**Task inputs:**

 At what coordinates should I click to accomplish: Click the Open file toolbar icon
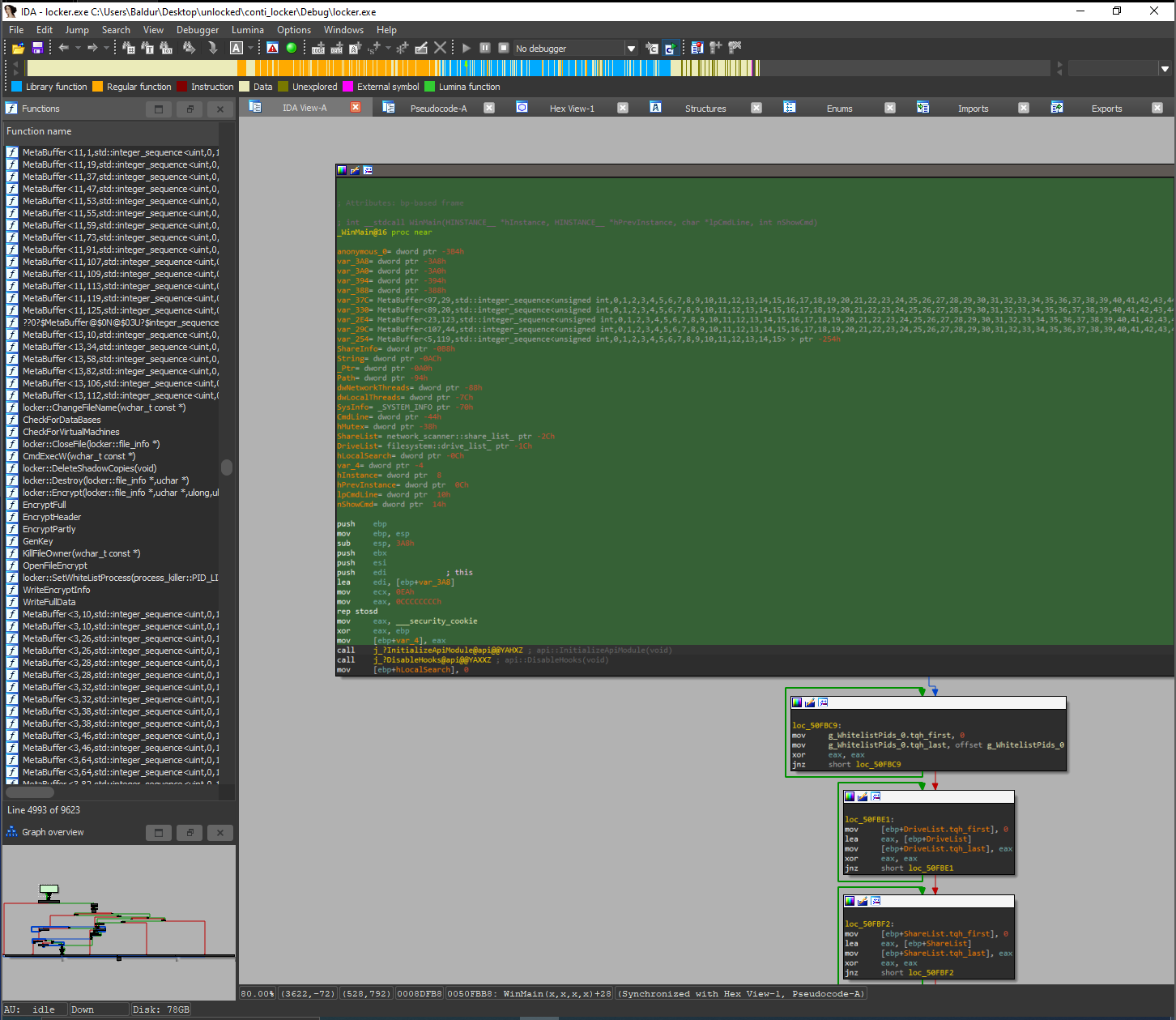(x=18, y=49)
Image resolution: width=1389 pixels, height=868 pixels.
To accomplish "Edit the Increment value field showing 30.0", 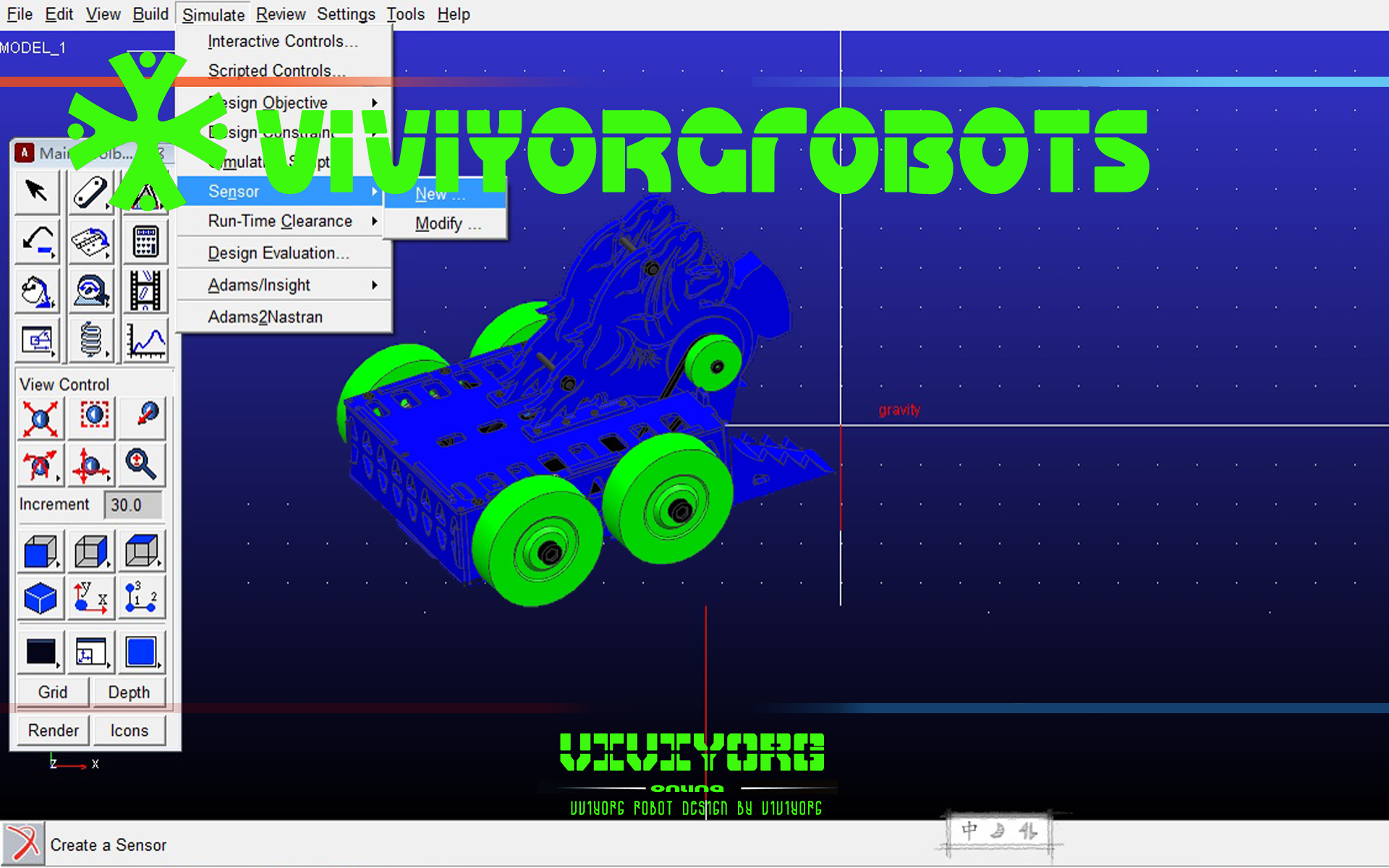I will coord(132,504).
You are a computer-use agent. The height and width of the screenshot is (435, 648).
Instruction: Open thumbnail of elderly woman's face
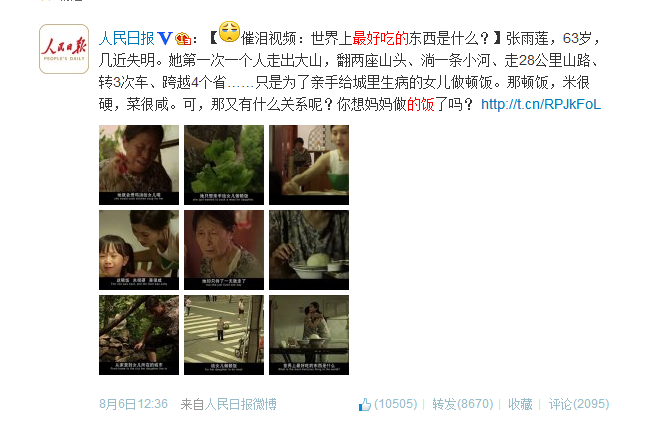224,250
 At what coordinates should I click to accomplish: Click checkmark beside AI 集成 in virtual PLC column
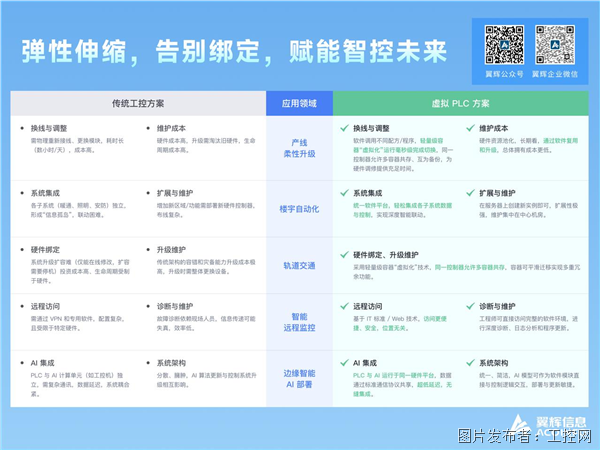point(343,363)
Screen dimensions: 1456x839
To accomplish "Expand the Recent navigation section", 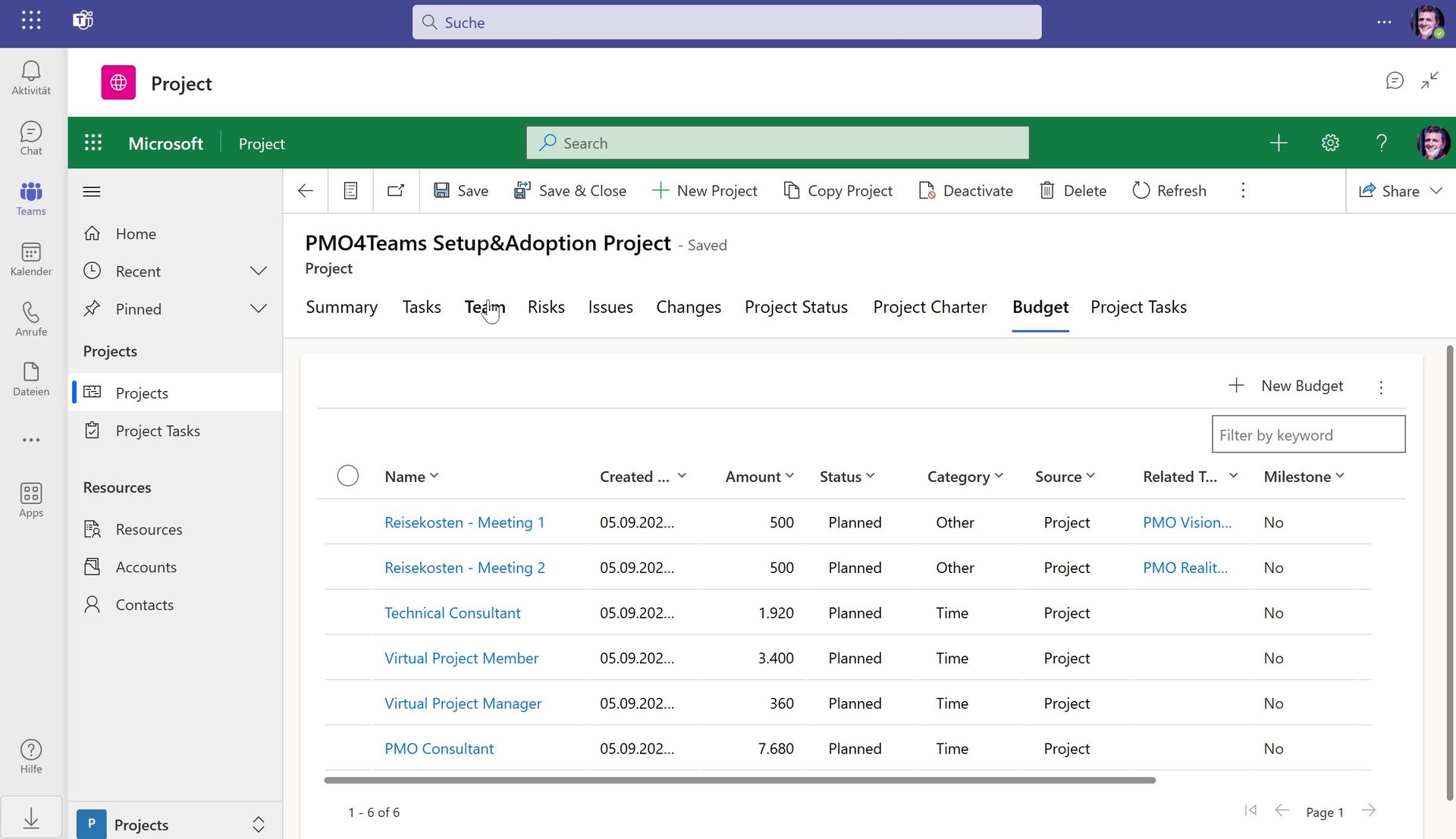I will tap(258, 271).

**Written task:**
Copy out the data starting at the line that contains "You are a computer-use" and ending at the line that contains "point(343,363)", keeping both of those lines. Leave the pictures out of your copy.

**Written answer:**
You are a computer-use agent. The height and width of the screenshot is (435, 648).
Instruction: Open thumbnail of elderly woman's face
224,250
 At what coordinates should I click to accomplish: Click checkmark beside AI 集成 in virtual PLC column
point(343,363)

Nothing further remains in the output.